# WORK REQUIRED
Filter the listing below down to the lines with the word "marker" and copy those.

*** SOURCE DATA Section Begins ***

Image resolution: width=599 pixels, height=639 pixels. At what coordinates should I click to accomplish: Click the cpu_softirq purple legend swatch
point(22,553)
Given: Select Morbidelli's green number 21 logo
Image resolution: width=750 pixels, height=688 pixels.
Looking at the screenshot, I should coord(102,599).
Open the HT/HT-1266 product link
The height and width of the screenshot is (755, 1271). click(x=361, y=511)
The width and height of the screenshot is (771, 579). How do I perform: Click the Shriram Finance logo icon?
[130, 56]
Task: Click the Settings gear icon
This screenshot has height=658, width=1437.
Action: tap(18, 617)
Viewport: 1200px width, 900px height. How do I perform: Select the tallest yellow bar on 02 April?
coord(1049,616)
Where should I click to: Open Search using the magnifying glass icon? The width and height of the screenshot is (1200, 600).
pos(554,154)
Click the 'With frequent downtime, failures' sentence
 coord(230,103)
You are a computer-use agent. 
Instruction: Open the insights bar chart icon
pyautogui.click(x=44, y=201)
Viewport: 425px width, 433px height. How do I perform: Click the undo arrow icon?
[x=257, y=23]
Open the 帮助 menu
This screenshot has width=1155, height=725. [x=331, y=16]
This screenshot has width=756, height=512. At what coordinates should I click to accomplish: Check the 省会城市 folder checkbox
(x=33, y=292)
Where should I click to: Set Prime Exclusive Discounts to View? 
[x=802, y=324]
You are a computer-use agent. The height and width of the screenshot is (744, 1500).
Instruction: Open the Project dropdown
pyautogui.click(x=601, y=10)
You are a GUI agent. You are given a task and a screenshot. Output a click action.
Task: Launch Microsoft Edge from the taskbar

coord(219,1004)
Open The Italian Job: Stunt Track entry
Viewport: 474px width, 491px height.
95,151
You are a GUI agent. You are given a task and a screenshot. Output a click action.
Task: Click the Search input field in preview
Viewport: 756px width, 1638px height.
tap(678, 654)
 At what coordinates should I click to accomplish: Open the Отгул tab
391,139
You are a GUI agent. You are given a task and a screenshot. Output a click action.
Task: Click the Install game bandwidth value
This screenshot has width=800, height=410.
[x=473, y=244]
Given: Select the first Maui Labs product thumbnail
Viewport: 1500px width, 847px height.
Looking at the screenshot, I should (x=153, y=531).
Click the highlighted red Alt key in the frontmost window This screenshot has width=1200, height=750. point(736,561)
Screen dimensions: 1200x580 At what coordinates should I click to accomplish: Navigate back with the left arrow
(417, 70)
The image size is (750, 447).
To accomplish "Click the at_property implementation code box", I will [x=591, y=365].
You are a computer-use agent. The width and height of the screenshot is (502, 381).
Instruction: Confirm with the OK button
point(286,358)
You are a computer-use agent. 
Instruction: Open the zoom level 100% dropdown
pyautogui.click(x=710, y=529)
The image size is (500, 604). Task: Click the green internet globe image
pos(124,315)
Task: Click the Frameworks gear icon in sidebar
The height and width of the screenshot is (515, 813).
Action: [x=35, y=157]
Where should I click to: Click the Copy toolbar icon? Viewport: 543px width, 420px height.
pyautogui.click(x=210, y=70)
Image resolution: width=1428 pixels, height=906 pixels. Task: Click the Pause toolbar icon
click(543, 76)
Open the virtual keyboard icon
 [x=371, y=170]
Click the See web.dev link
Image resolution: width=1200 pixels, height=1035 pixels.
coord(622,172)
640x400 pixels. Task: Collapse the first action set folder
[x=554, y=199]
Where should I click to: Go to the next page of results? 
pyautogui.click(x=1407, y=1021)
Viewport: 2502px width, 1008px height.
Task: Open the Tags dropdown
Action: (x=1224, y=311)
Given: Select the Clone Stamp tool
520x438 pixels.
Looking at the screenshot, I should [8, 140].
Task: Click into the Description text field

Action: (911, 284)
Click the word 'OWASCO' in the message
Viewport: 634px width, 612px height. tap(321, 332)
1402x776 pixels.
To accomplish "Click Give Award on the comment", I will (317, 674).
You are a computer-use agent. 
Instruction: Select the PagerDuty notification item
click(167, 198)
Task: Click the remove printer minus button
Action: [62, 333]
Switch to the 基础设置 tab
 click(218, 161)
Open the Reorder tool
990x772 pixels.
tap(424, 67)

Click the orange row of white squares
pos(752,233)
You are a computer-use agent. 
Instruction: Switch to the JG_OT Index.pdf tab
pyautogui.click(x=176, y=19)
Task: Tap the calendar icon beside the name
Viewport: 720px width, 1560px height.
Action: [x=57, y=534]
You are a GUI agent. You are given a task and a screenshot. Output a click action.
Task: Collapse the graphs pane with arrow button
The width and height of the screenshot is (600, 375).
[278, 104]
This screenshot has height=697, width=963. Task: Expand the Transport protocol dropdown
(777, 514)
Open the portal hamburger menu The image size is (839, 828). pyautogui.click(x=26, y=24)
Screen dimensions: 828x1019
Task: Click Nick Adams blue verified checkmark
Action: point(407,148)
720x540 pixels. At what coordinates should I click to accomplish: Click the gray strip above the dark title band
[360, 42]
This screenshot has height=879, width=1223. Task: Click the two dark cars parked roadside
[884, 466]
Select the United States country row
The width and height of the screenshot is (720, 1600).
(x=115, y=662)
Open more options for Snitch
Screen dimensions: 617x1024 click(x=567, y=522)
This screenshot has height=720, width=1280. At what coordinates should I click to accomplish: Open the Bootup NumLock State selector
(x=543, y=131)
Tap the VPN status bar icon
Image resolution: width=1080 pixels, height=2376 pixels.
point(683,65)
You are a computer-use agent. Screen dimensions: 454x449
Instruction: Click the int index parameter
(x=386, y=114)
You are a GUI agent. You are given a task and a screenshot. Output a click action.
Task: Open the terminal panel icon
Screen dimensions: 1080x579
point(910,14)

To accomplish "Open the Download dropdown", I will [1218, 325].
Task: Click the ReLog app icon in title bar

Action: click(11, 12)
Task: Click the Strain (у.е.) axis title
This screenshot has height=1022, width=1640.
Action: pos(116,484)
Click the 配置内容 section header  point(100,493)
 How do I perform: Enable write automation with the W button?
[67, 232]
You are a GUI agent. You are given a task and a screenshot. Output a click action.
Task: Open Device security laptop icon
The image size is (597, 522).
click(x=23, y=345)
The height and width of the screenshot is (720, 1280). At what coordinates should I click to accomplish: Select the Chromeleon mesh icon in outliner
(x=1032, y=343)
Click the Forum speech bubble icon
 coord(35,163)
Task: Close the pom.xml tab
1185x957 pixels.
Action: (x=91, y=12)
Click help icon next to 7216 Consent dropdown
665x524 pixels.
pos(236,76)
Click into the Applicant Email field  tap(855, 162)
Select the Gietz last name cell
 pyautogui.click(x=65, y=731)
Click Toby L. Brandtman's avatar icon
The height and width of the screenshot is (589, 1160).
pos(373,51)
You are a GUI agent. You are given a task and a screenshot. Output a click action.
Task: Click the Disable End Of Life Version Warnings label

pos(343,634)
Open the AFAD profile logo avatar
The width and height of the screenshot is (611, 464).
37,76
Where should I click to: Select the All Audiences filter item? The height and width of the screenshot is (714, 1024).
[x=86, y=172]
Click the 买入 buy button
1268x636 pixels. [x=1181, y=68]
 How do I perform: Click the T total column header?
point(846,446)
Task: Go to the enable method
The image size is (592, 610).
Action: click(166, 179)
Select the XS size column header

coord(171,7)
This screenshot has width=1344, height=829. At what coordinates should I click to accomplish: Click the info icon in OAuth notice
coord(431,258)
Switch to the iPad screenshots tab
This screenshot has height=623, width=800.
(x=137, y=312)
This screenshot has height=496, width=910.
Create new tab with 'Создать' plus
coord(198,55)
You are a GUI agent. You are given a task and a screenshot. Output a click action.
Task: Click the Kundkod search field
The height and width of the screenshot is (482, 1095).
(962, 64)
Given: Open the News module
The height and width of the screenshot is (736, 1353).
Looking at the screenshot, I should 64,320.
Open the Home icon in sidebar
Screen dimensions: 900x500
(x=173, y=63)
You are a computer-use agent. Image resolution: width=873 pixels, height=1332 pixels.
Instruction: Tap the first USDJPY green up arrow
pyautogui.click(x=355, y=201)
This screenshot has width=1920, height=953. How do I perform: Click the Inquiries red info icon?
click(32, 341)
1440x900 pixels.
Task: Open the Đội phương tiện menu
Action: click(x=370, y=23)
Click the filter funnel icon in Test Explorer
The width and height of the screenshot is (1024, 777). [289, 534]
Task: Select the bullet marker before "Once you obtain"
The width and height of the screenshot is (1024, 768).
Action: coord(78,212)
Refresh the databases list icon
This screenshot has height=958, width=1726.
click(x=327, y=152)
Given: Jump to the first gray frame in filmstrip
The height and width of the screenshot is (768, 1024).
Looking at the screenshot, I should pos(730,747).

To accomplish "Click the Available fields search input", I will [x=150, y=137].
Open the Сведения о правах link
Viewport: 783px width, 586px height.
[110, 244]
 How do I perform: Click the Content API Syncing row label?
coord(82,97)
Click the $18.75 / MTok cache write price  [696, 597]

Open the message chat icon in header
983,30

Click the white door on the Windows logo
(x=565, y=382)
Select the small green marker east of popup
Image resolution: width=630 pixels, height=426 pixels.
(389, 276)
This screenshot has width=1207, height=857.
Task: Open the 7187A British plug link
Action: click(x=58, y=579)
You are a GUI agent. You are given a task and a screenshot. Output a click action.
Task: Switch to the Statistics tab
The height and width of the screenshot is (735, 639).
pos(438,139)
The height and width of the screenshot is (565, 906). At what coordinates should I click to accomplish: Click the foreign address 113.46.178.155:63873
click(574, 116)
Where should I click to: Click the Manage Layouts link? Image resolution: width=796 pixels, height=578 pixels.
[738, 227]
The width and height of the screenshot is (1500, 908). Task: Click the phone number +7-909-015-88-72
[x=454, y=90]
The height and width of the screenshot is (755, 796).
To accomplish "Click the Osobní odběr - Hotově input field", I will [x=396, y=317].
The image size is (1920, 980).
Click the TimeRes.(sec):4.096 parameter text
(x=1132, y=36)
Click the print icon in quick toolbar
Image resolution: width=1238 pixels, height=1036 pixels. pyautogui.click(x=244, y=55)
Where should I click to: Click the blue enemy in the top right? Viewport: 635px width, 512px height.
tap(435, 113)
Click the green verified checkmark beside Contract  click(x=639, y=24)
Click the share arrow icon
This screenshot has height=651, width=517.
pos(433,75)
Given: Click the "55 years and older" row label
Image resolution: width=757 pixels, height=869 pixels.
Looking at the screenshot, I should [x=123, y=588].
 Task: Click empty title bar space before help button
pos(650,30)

*** SOURCE DATA Section Ends ***

# WRITTEN RESPONSE
Task: Select the bullet marker before "Once you obtain"
Select the small green marker east of popup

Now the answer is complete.